Agri-environment scheme shortfall

By Robert Davies

THE new Welsh agri-environment scheme Tir Gofal needs much more cash if the achievements of the previous scheme are to be sustained.

During a farm walk at Bryncelynog, Trawsfynydd, Farmers Union of Wales members from Meirionydd saw how the Huws family had used money from the pilot Tir Cymen scheme to rebuild stone walls, plant hedges and protect valuable habitats.

But they heard there was no guarantee that the family would get into the new Tir Gofal scheme when their current 10-year agreement ends in 2002. The same was true of the other 350 farmers in the Tir Cymen area who had put 58,000ha (139,000 acres) of land into the scheme.

"The benefits of the pilot scheme are clear to anyone travelling up this valley," said project officer Arfon Griffiths. "You can see the walling, the hedges, the re-roofed buildings, improved managed access for walkers on 66% of the area and the protection of important features like semi-natural grassland."

What visitors could not see were gains such as the jobs created by the substantial injection of cash into the local economy. But limited funding meant that half of the first year applicants for Tir Gofal had been rejected, and no promises could be made to the 86 farmers whose existing agreements would end in 2001.

Dylan Huws, who farms the unit with his mother, father and wife, said the fall in livestock prices and rising production costs meant the loss of the agri-environment income would be devastating to the business.

Stocking rate had been reduced to comply with the Tir Cymen rules and he was trying to improve the quality of his stock to meet market demand.
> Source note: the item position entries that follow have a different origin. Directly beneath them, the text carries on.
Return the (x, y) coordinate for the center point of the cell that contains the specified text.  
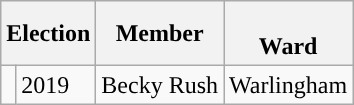
Election (48, 34)
Becky Rush (160, 85)
Ward (288, 34)
2019 (56, 85)
Warlingham (288, 85)
Member (160, 34)
Pinpoint the cell where the given text exists, returning its (x, y) midpoint coordinate. 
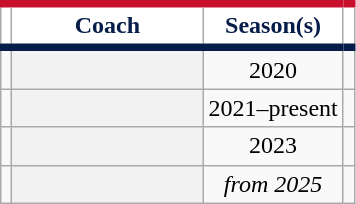
Season(s) (273, 26)
from 2025 (273, 184)
2020 (273, 68)
2021–present (273, 108)
2023 (273, 146)
Coach (108, 26)
Return [X, Y] of the center of cell containing provided text 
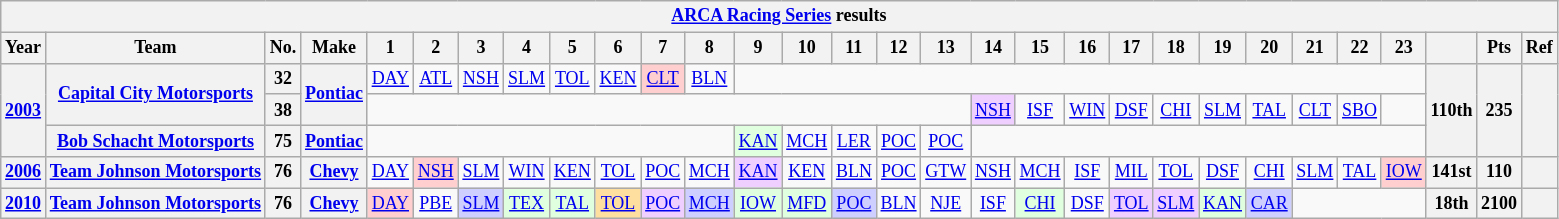
32 [282, 78]
LER [854, 140]
15 [1040, 48]
21 [1315, 48]
CAR [1269, 204]
No. [282, 48]
3 [481, 48]
38 [282, 110]
235 [1500, 110]
9 [758, 48]
5 [572, 48]
20 [1269, 48]
110 [1500, 172]
Capital City Motorsports [155, 94]
7 [663, 48]
Bob Schacht Motorsports [155, 140]
11 [854, 48]
2010 [24, 204]
4 [527, 48]
12 [898, 48]
110th [1452, 110]
22 [1360, 48]
6 [618, 48]
16 [1088, 48]
Year [24, 48]
18th [1452, 204]
SBO [1360, 110]
23 [1404, 48]
1 [390, 48]
Team [155, 48]
Ref [1539, 48]
14 [994, 48]
Make [334, 48]
ARCA Racing Series results [779, 16]
8 [709, 48]
TEX [527, 204]
2003 [24, 110]
2006 [24, 172]
MIL [1132, 172]
10 [807, 48]
2 [436, 48]
PBE [436, 204]
17 [1132, 48]
75 [282, 140]
141st [1452, 172]
ATL [436, 78]
18 [1176, 48]
Pts [1500, 48]
NJE [946, 204]
13 [946, 48]
2100 [1500, 204]
MFD [807, 204]
19 [1223, 48]
GTW [946, 172]
Find where the given text appears and provide that cell's center as [X, Y] coordinate. 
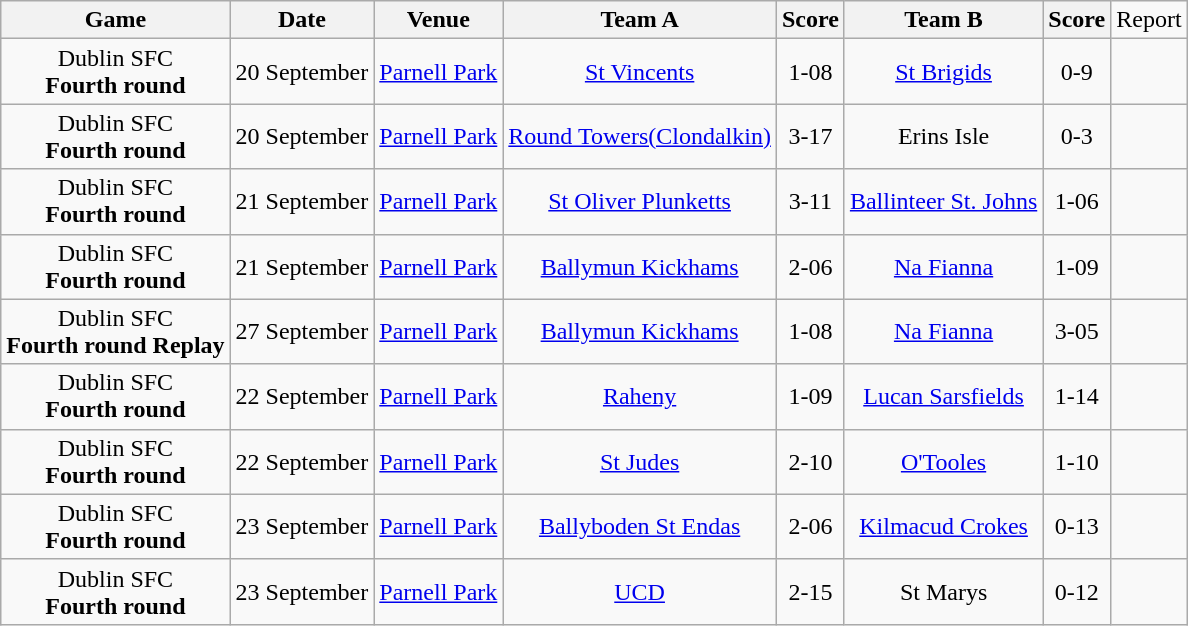
Ballyboden St Endas [640, 526]
Lucan Sarsfields [943, 396]
Ballinteer St. Johns [943, 202]
27 September [302, 332]
Date [302, 20]
St Oliver Plunketts [640, 202]
0-9 [1077, 72]
2-15 [810, 592]
2-10 [810, 462]
0-3 [1077, 136]
UCD [640, 592]
1-10 [1077, 462]
St Marys [943, 592]
Erins Isle [943, 136]
0-13 [1077, 526]
Team A [640, 20]
Raheny [640, 396]
3-17 [810, 136]
3-11 [810, 202]
1-14 [1077, 396]
St Brigids [943, 72]
Report [1149, 20]
Round Towers(Clondalkin) [640, 136]
St Judes [640, 462]
Venue [438, 20]
Game [116, 20]
St Vincents [640, 72]
Dublin SFCFourth round Replay [116, 332]
0-12 [1077, 592]
Kilmacud Crokes [943, 526]
Team B [943, 20]
1-06 [1077, 202]
O'Tooles [943, 462]
3-05 [1077, 332]
Extract the [X, Y] coordinate from the center of the cell holding the provided text.  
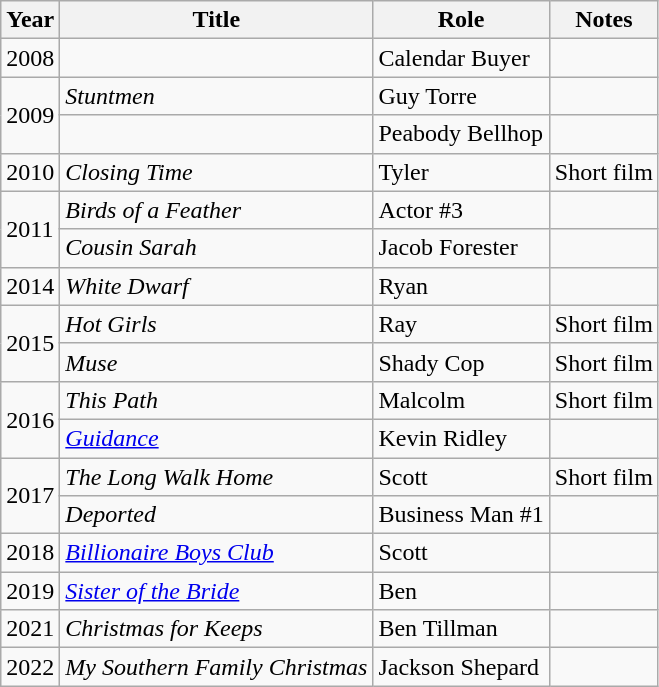
2014 [30, 286]
Title [216, 20]
2015 [30, 343]
Actor #3 [461, 210]
Ray [461, 324]
2016 [30, 419]
Year [30, 20]
The Long Walk Home [216, 477]
Christmas for Keeps [216, 629]
Notes [604, 20]
Muse [216, 362]
2011 [30, 229]
2008 [30, 58]
Hot Girls [216, 324]
This Path [216, 400]
Closing Time [216, 172]
Stuntmen [216, 96]
Cousin Sarah [216, 248]
Kevin Ridley [461, 438]
2019 [30, 591]
Role [461, 20]
White Dwarf [216, 286]
Jackson Shepard [461, 667]
Ben Tillman [461, 629]
Billionaire Boys Club [216, 553]
Tyler [461, 172]
Deported [216, 515]
Guidance [216, 438]
Birds of a Feather [216, 210]
Calendar Buyer [461, 58]
Guy Torre [461, 96]
2018 [30, 553]
My Southern Family Christmas [216, 667]
Shady Cop [461, 362]
Jacob Forester [461, 248]
2009 [30, 115]
Malcolm [461, 400]
2022 [30, 667]
Ryan [461, 286]
Peabody Bellhop [461, 134]
2021 [30, 629]
Sister of the Bride [216, 591]
2017 [30, 496]
2010 [30, 172]
Ben [461, 591]
Business Man #1 [461, 515]
From the cell containing the given text, extract its center point as [X, Y] coordinate. 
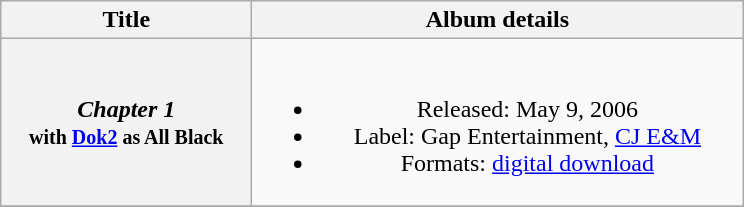
Title [126, 20]
Chapter 1 with Dok2 as All Black [126, 122]
Album details [498, 20]
Released: May 9, 2006Label: Gap Entertainment, CJ E&MFormats: digital download [498, 122]
Output the [X, Y] coordinate of the center of the cell containing the given text.  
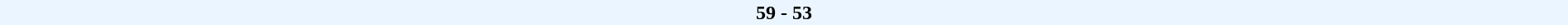
59 - 53 [784, 12]
Capture the cell that displays the provided text and extract its [X, Y] central coordinate. 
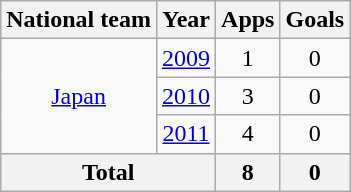
2010 [186, 96]
4 [248, 134]
Apps [248, 20]
2009 [186, 58]
Total [108, 172]
National team [79, 20]
Japan [79, 96]
Year [186, 20]
8 [248, 172]
3 [248, 96]
2011 [186, 134]
1 [248, 58]
Goals [315, 20]
Pinpoint the cell where the given text exists, returning its (X, Y) midpoint coordinate. 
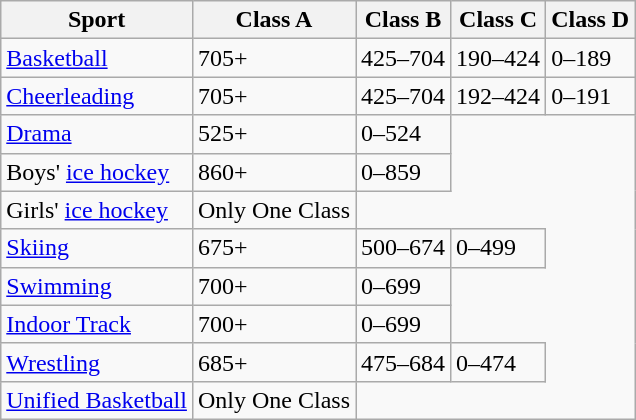
Unified Basketball (97, 400)
Indoor Track (97, 324)
Skiing (97, 248)
Class D (590, 20)
860+ (274, 172)
Wrestling (97, 362)
500–674 (404, 248)
Swimming (97, 286)
Class C (498, 20)
685+ (274, 362)
0–499 (498, 248)
525+ (274, 134)
0–191 (590, 96)
0–859 (404, 172)
475–684 (404, 362)
Class A (274, 20)
192–424 (498, 96)
Class B (404, 20)
190–424 (498, 58)
0–474 (498, 362)
Boys' ice hockey (97, 172)
0–189 (590, 58)
Girls' ice hockey (97, 210)
Drama (97, 134)
Basketball (97, 58)
Cheerleading (97, 96)
0–524 (404, 134)
675+ (274, 248)
Sport (97, 20)
Determine the [X, Y] coordinate at the center of the cell enclosing the given text.  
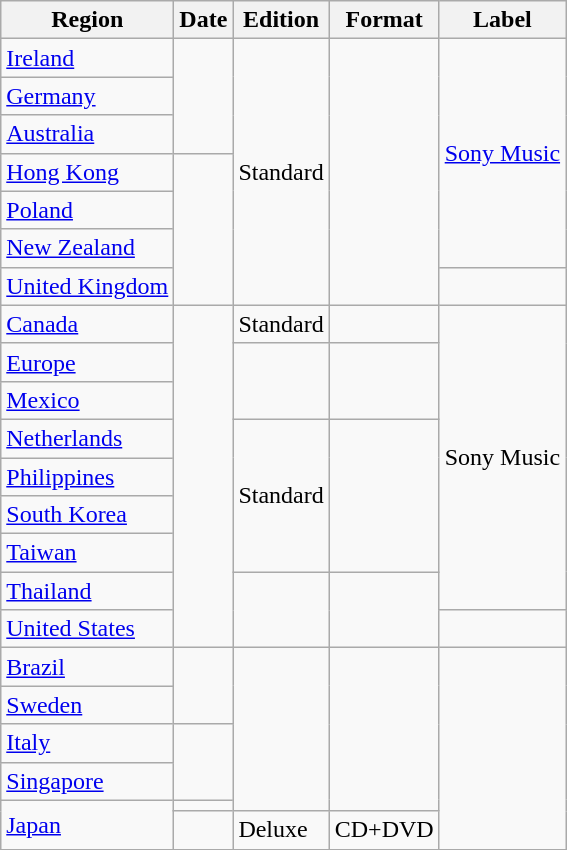
Netherlands [88, 438]
South Korea [88, 515]
Italy [88, 743]
Format [384, 20]
Taiwan [88, 553]
Europe [88, 362]
Philippines [88, 477]
Australia [88, 134]
Sweden [88, 705]
Canada [88, 324]
Brazil [88, 667]
Region [88, 20]
Date [204, 20]
United States [88, 629]
Singapore [88, 781]
CD+DVD [384, 830]
Edition [281, 20]
Germany [88, 96]
United Kingdom [88, 286]
Deluxe [281, 830]
Label [502, 20]
Thailand [88, 591]
Japan [88, 824]
Poland [88, 210]
Mexico [88, 400]
Hong Kong [88, 172]
New Zealand [88, 248]
Ireland [88, 58]
For the text-containing cell, return its midpoint in [X, Y] coordinate format. 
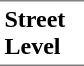
Street Level [42, 33]
Pinpoint the cell where the given text exists, returning its [X, Y] midpoint coordinate. 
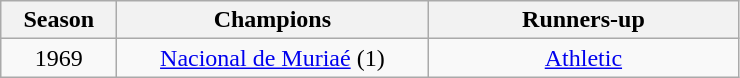
Runners-up [584, 20]
Athletic [584, 58]
Season [59, 20]
Champions [272, 20]
Nacional de Muriaé (1) [272, 58]
1969 [59, 58]
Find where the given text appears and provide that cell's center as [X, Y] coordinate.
But without the current whole farm annual payments, output would have to be increased, unimproved grazings would have to be pepped up and the environmental gains of the past eight years would be threatened.

FUW president Bob Parry said changes to the hill livestock support system, crippling cost increases, bureaucracy and under-funding of agri-environment schemes were also combining to threaten the futures of hundreds of upland family farms. &#42

Dylan Huws reckons environmental gains could be threatened.